Neue Methoden zur Glycosid- und Oligosaccharidsynthese – gibt es Alternativen zur Koenigs-Knorr-Methode?
Abstract
Glycoproteine, Glycolipide und Glycophospholipide (=Glycokonjugate) sind Bestandteile von Membranen. Dabei ist der oligosaccharidische Teil für Zell-Zell-Erkennung und -Wechselwirkung zuständig; er fungiert als Rezeptor für Proteine, Hormone und Viren und determiniert Immunreaktionen. Diese Bedeutung hat das Interesse an Oligosacchariden und Glycokonjugaten stimuliert.
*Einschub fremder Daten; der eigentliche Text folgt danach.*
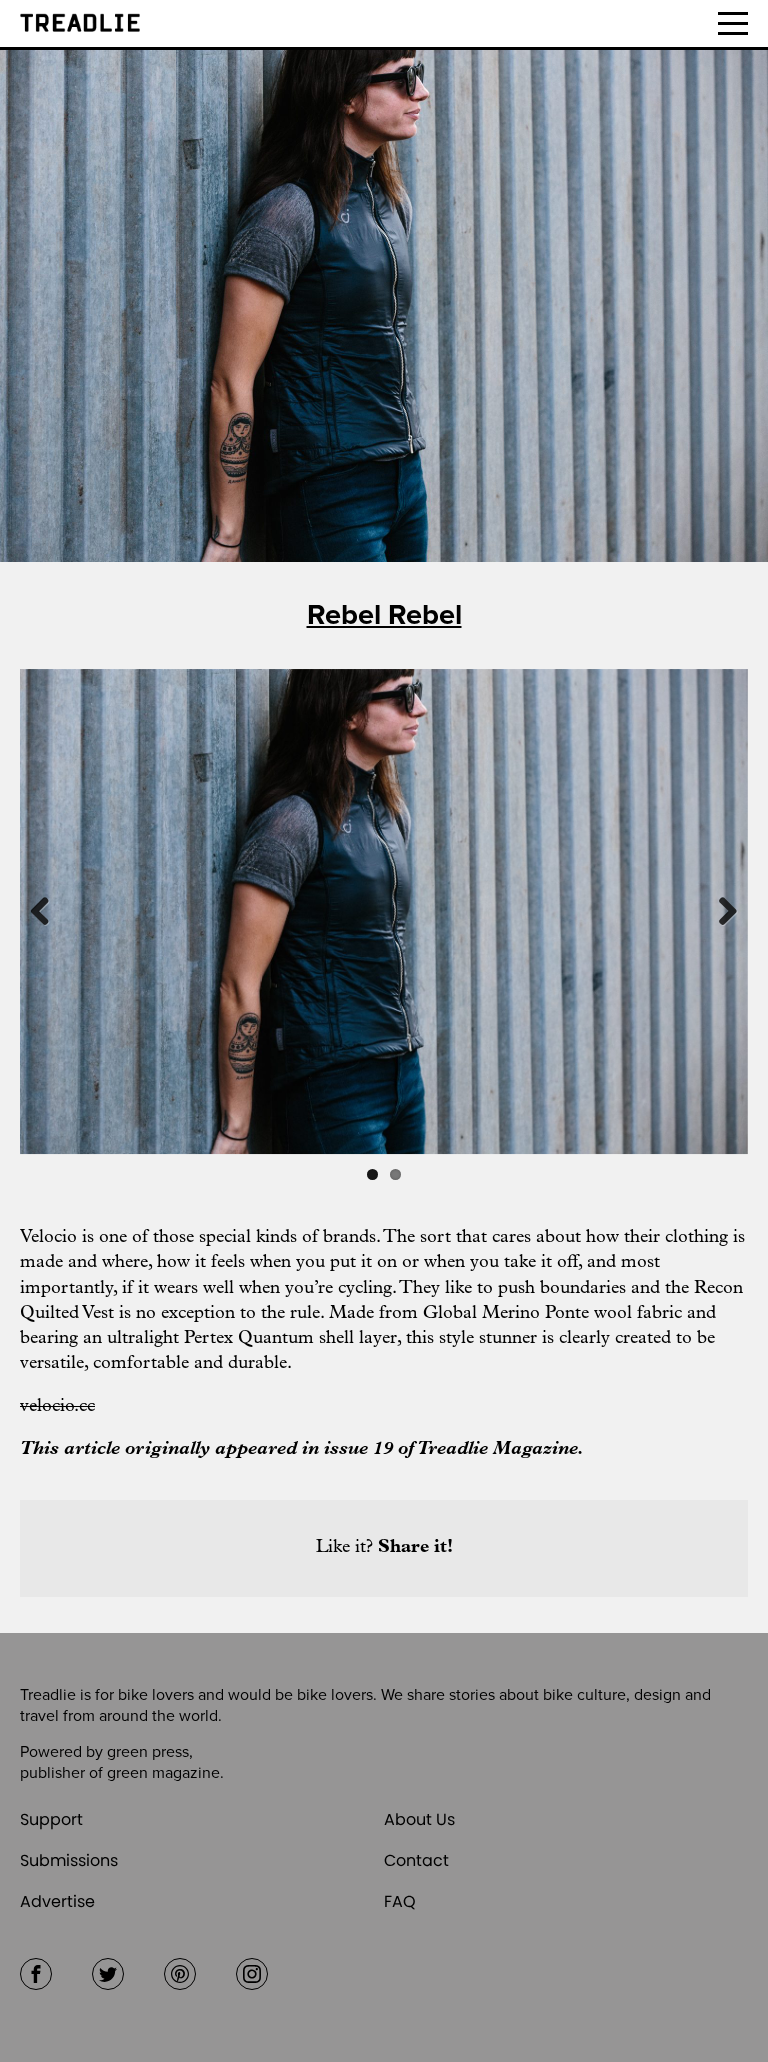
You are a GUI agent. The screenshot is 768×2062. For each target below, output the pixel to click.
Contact (416, 1860)
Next (718, 911)
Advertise (57, 1901)
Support (51, 1819)
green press (148, 1752)
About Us (419, 1819)
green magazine (163, 1773)
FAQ (400, 1901)
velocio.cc (57, 1407)
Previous (50, 911)
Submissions (69, 1860)
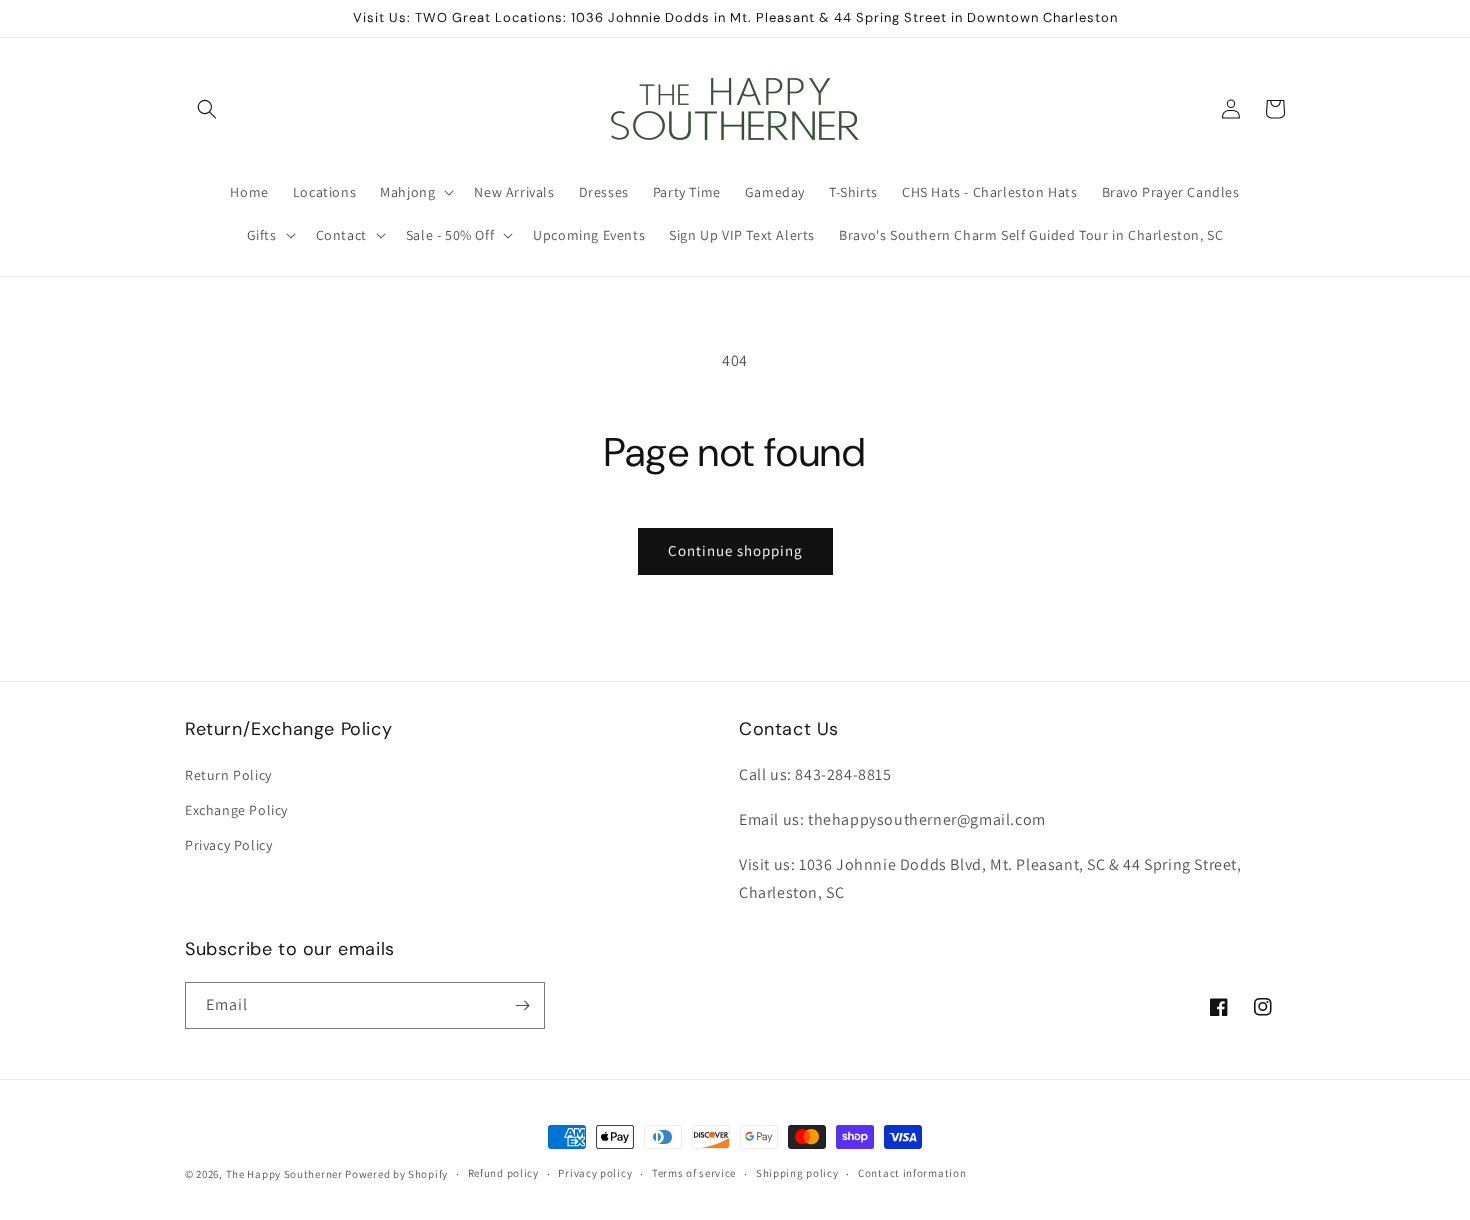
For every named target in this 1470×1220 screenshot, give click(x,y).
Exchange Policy (236, 810)
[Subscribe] (522, 1005)
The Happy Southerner (284, 1174)
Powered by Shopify (396, 1174)
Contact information (912, 1173)
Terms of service (694, 1173)
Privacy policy (595, 1173)
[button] (207, 109)
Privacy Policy (228, 845)
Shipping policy (797, 1173)
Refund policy (503, 1173)
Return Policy (228, 775)
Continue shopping (735, 550)
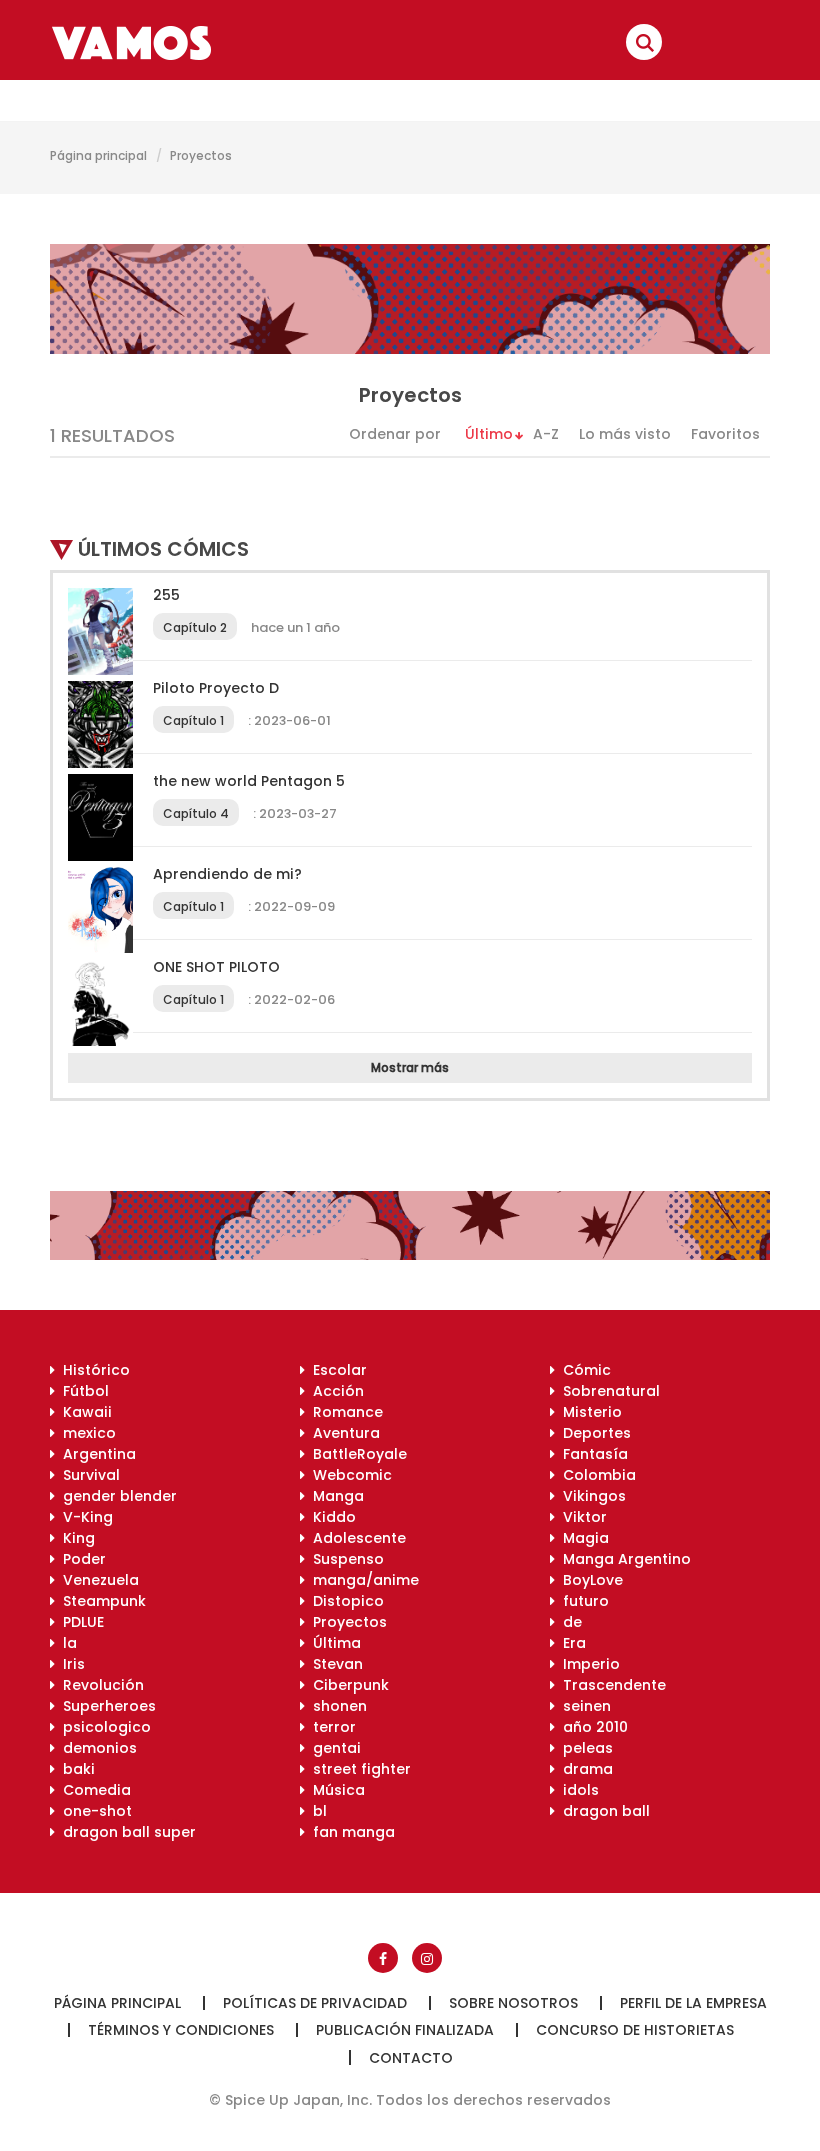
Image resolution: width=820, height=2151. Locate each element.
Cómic (583, 1370)
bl (316, 1811)
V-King (84, 1517)
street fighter (358, 1769)
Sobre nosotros (513, 2003)
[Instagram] (427, 1958)
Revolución (99, 1685)
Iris (70, 1664)
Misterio (588, 1412)
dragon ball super (125, 1832)
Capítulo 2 (195, 627)
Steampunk (100, 1601)
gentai (333, 1748)
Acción (334, 1391)
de (568, 1622)
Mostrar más (410, 1067)
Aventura (342, 1433)
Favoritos (725, 434)
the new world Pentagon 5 (249, 781)
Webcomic (348, 1475)
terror (330, 1727)
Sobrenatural (607, 1391)
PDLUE (79, 1622)
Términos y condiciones (181, 2030)
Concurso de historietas (635, 2030)
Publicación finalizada (405, 2030)
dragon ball (602, 1811)
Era (570, 1643)
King (75, 1538)
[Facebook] (383, 1958)
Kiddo (330, 1517)
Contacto (411, 2058)
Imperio (587, 1664)
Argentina (95, 1454)
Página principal (98, 155)
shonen (336, 1706)
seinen (583, 1706)
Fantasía (591, 1454)
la (66, 1643)
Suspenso (344, 1559)
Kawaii (83, 1412)
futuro (582, 1601)
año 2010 (591, 1727)
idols (577, 1790)
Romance (344, 1412)
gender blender (116, 1496)
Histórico (92, 1370)
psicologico (103, 1727)
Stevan (334, 1664)
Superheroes (105, 1706)
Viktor (581, 1517)
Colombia (595, 1475)
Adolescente (355, 1538)
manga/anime (362, 1580)
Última (333, 1643)
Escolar (336, 1370)
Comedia (93, 1790)
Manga (334, 1496)
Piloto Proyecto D (216, 688)
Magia (582, 1538)
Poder (80, 1559)
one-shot (93, 1811)
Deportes (593, 1433)
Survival (87, 1475)
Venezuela (97, 1580)
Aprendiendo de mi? (227, 874)
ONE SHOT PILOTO (216, 967)
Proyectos (346, 1622)
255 (166, 595)
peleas (584, 1748)
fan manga (350, 1832)
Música (335, 1790)
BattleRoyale (356, 1454)
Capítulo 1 (193, 720)
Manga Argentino (623, 1559)
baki (75, 1769)
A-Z (546, 434)
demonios (96, 1748)
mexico (85, 1433)
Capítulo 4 (196, 813)
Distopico (344, 1601)
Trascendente (610, 1685)
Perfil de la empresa (693, 2003)
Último (489, 434)
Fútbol (82, 1391)
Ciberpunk (347, 1685)
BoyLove (589, 1580)
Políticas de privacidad (315, 2003)
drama (584, 1769)
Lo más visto (625, 434)
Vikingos (590, 1496)
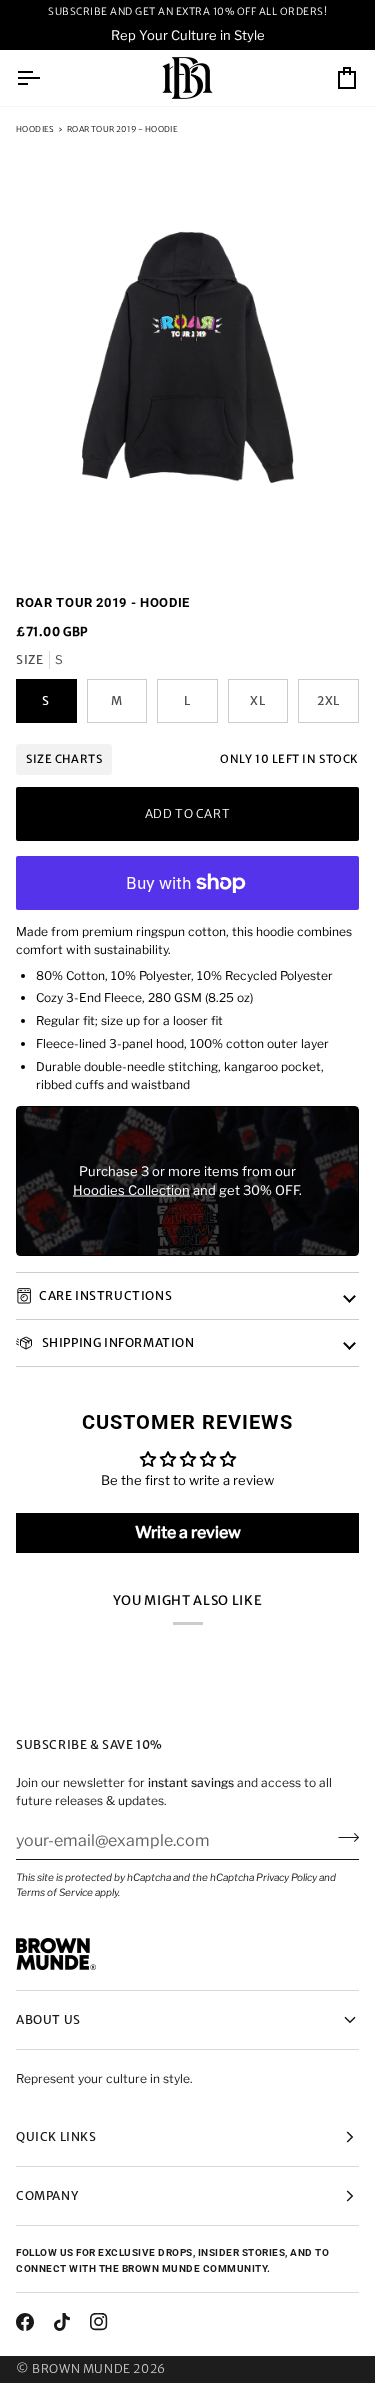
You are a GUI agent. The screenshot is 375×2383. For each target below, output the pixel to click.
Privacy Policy (286, 1877)
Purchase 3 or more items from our (187, 1170)
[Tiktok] (62, 2322)
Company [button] (47, 2195)
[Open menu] (46, 78)
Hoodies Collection (131, 1190)
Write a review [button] (188, 1532)
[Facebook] (25, 2322)
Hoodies (35, 129)
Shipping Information (117, 1342)
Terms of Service (54, 1892)
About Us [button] (48, 2019)
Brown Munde (81, 2368)
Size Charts (64, 759)
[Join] (342, 1838)
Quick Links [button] (56, 2136)
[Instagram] (99, 2322)
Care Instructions (105, 1295)
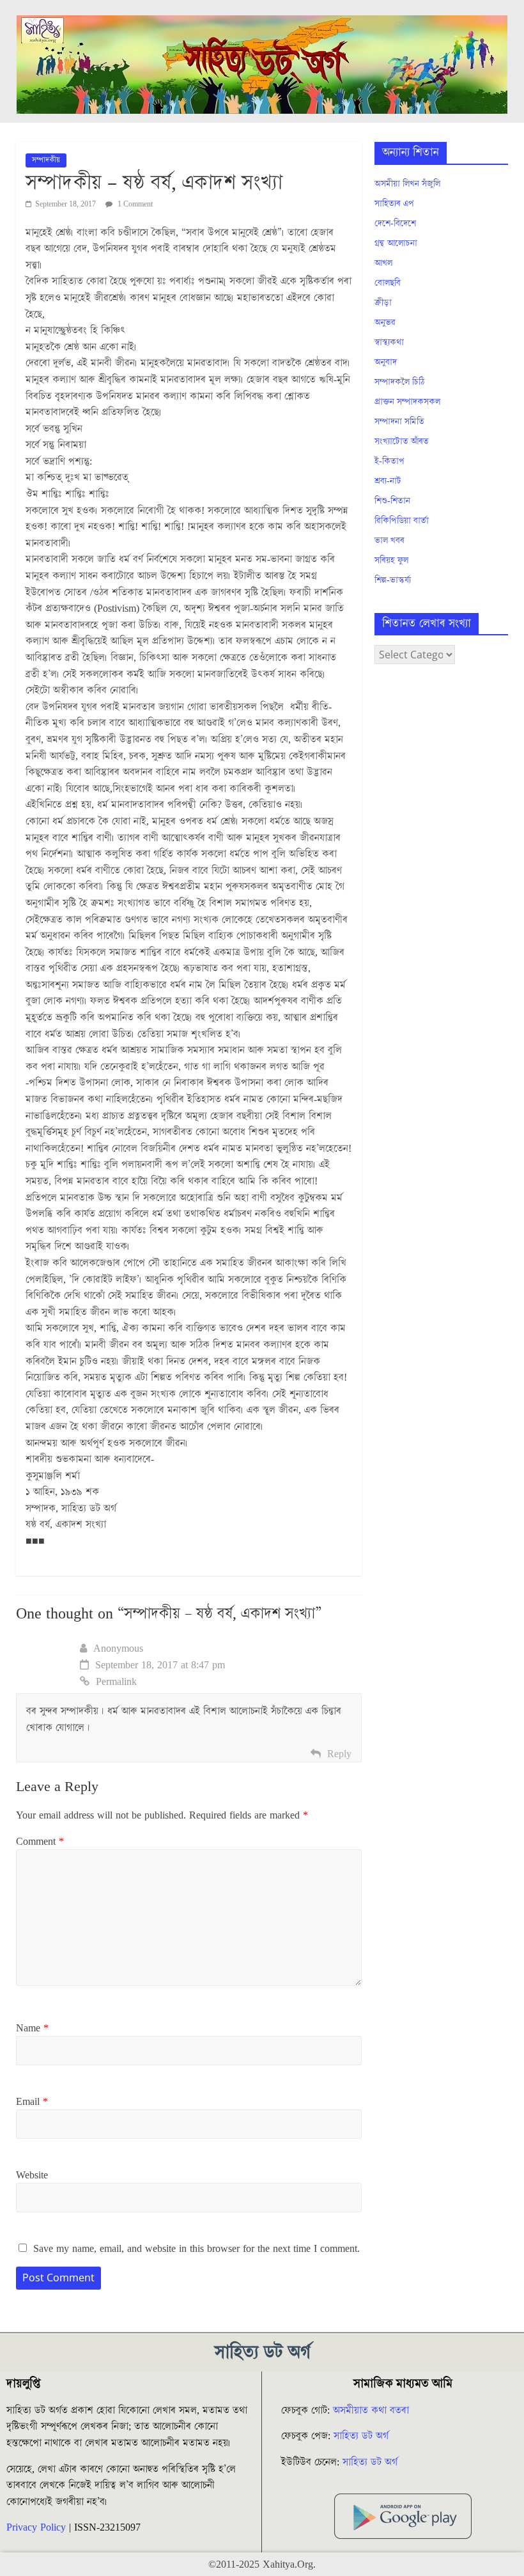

Mit ihnen sollte es gelingen, die molekulare Basis dieser Phänomene aufzuklären und neue physiologische Wirkprinzipien abzuleiten. Große Fortschritte der Oligosaccharidsynthese sind mit der Koenigs-Knorr-Methode erzielt worden, bei der Halogenosen in Gegenwart von Schwermetallsalzen zur Glycosylübertragung auf Nucleophile dienen. Die Nachteile dieses Verfahrens haben zu einer intensiven Suche nach neuen Methoden geführt. In diesem Beitrag werden solche Methoden diskutiert. Dabei ist insbesondere auf die Glycosid- und Saccharidbildung durch 1-O-Alkylierung, auf die Trichloracetimidat-Methode und auf die Aktivierung über Glycosylsulfoniumsalze und Glycosylfluoride hinzuweisen.